What got you interested in the topic of MCAT scores and diversity? 

Terregino: “I have been working in medical school admissions for over 20 years.  Robert Wood Johnson Medical School has been in the business of recruiting and supporting students from diverse groups well before terms such as holistic admissions and student retention became part of the vocabulary of medical student selection.  I have had some of my most meaningful professional experiences in collaboration with staff and faculty from across the nation by participation in research groups at the Association of American Medical Colleges. I was part of the Innovation Lab Working Group of the MR5 Committee (development of MCAT 2015) and H. Liesel Copeland PhD, assistant dean for admissions and medical education and I are currently a part of the MCAT Validity Working Group, made of 16 medical schools representing all regions of the nation, public and private institutions, with missions ranging from research intensive to community based.  We meet semiannually for this multiyear study and have the opportunity to debate important ideas in the world of medical school admissions and diversity with colleagues of similar values.

The current paper is a collaborative work by academic medicine faculty from USUHS, Morehouse School of Medicine, Boston University, Arizona College of Medicine Tucson.  We were committed to the following ideas:

      • The evidence that MCAT scores predict academic performance in medical school and on licensing examinations is strong.
      • In every class we admit, we see variability in the academic performance of students with similar MCAT scores.
      • Students with more modest MCAT scores can and do outperform their classmates with higher MCAT scores.
      • Success depends upon the academics, attributes, and experiences these applicants bring.
      • Success also depends upon our ability to provide a learning environment in which students from different backgrounds and academic trajectories could thrive.

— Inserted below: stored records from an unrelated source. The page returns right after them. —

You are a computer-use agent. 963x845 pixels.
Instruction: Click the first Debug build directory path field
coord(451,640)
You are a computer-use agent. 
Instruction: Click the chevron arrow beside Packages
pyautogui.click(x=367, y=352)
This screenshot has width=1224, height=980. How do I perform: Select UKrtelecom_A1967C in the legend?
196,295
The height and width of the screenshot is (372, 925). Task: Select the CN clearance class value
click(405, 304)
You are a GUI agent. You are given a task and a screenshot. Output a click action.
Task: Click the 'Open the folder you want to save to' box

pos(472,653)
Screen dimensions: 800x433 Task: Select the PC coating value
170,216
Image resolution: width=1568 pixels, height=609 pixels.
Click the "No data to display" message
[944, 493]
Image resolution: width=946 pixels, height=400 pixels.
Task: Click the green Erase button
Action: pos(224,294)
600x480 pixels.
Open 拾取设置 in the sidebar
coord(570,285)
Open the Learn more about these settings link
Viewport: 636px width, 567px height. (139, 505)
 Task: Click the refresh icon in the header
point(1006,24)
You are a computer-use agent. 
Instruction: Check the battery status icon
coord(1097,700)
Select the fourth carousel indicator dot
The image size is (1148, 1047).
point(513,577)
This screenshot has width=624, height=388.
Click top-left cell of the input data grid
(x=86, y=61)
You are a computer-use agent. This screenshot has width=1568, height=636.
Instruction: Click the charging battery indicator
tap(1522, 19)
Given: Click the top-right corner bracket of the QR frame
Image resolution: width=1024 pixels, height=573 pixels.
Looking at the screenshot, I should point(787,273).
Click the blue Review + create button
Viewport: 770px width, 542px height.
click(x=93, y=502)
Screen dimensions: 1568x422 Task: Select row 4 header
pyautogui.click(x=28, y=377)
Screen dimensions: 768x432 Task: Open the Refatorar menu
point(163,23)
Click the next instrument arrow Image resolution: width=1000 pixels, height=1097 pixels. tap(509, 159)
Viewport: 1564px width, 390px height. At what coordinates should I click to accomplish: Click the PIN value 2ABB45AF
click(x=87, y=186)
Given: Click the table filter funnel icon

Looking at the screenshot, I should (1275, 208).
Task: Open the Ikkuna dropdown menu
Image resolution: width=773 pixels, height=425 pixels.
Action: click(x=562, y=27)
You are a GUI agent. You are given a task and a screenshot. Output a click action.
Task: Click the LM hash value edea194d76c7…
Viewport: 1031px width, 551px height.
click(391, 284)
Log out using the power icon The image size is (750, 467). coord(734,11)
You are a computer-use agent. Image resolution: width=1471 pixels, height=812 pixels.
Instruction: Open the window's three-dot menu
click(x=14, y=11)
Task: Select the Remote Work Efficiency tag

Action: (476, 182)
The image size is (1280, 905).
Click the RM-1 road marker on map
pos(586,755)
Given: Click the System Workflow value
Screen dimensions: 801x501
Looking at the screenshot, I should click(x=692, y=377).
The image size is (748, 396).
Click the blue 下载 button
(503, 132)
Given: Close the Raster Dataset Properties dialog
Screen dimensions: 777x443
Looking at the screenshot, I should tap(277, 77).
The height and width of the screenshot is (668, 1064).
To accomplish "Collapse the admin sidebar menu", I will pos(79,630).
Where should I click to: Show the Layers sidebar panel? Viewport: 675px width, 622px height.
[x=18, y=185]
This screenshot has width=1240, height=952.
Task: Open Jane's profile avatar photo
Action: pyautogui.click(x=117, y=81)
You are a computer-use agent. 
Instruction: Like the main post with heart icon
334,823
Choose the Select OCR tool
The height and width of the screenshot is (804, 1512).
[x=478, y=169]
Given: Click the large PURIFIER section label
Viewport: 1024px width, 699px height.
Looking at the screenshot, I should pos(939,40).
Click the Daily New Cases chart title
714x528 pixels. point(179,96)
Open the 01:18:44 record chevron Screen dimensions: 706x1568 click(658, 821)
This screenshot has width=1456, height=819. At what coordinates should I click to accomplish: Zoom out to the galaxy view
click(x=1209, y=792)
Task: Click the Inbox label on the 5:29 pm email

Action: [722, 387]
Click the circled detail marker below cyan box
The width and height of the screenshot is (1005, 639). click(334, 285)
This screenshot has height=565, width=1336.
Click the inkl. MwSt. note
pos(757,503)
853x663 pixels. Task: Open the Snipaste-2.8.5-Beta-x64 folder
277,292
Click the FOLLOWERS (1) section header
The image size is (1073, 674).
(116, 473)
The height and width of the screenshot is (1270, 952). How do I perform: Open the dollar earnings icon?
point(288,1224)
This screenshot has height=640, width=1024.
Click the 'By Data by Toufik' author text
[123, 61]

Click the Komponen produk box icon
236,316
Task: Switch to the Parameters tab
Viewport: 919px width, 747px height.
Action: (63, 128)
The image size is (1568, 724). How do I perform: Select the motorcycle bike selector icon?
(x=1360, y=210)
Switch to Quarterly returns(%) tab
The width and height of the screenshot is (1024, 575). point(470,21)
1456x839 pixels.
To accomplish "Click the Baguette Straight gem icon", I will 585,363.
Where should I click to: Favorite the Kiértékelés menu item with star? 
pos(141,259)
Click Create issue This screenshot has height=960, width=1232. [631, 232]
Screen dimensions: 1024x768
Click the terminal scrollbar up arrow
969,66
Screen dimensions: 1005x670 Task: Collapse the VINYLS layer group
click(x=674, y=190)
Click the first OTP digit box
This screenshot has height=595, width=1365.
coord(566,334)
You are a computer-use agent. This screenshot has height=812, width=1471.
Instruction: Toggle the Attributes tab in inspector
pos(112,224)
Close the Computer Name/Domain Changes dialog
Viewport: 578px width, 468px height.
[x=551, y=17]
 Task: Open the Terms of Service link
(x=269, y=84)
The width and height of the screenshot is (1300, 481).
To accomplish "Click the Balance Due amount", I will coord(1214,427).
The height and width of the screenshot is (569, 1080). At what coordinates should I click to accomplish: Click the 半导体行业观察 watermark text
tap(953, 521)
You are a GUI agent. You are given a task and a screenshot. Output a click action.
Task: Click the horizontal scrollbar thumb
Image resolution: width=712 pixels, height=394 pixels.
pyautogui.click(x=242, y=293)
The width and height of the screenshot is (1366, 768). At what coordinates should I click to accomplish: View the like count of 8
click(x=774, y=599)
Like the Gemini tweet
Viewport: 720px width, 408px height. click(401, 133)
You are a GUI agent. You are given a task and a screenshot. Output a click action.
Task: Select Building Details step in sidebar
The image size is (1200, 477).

We all need to look beyond the numbers to diversify our classes and meet needs of our populace.”

 

Were you surprised by your findings?  

Terregino: “Given our history meeting the needs of medical students across a range of MCAT scores, I was not surprised with the success rate across the score range, but I must say I was very gratified to see that the new MCAT performed in this way.  I am surprised that there has been no public comment regarding the relative indictment of methodology of medical school rankings and schools reporting pressure to accept only applicants with high scores.”

 

What changes would you like to see come from your article?

Terregino: “I am hoping that as each school defines who comprises their underrepresented in medicine groups, they search for these applicants and review each application thoughtfully, acknowledging how life experiences and personal attributes add context to a given MCAT score-knowing that success can be obtained with scores beneath the highest ones.  There are absolute gems  in this cohort who should not be overlooked.”

 

What’s next for you in terms of medical education research?

Terregino: “My focus in medical education is ensuring that when any patient looks into the eyes of one of our graduates, they find a doctor adept in communicating and developing a therapeutic alliance, well-versed in all realms of professional communication and teamwork, and one with outstanding clinical reasoning and critical thinking skills. My research projects range from admissions, to developing a new communication rating scale to teaching and measuring teamwork skills.”